*Pixel coordinate grounding data:*

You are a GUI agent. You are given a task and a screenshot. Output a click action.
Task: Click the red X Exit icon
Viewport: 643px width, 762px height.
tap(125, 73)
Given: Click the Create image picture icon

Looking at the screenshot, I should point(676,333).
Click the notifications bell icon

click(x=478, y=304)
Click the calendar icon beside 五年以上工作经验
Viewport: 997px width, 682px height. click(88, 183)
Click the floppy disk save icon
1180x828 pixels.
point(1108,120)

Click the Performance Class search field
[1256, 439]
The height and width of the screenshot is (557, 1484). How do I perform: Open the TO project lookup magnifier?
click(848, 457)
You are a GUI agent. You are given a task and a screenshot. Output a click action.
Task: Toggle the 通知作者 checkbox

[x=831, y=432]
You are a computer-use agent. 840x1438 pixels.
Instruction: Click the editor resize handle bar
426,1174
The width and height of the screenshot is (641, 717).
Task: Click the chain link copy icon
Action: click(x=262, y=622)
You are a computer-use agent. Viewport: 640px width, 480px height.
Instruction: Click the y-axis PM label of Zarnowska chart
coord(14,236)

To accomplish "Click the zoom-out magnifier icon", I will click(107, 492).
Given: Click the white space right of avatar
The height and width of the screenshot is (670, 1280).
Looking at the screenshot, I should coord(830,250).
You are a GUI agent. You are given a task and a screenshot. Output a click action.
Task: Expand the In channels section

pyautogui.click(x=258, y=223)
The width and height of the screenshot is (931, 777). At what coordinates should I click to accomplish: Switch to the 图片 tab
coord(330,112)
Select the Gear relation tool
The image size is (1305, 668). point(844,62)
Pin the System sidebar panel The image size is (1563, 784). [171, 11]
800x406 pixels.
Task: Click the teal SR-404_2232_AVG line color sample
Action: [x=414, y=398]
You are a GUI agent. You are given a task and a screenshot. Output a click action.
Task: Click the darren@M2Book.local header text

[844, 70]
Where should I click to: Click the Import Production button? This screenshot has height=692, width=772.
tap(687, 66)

*EXERCISE PROMPT:* Look through the records for the string "computer". Copy every line that has it.

*RESULT OF THIS TASK:*
You are a computer-use agent. 840x1438 pixels.
You are a computer-use agent. Viewport: 640px width, 480px height.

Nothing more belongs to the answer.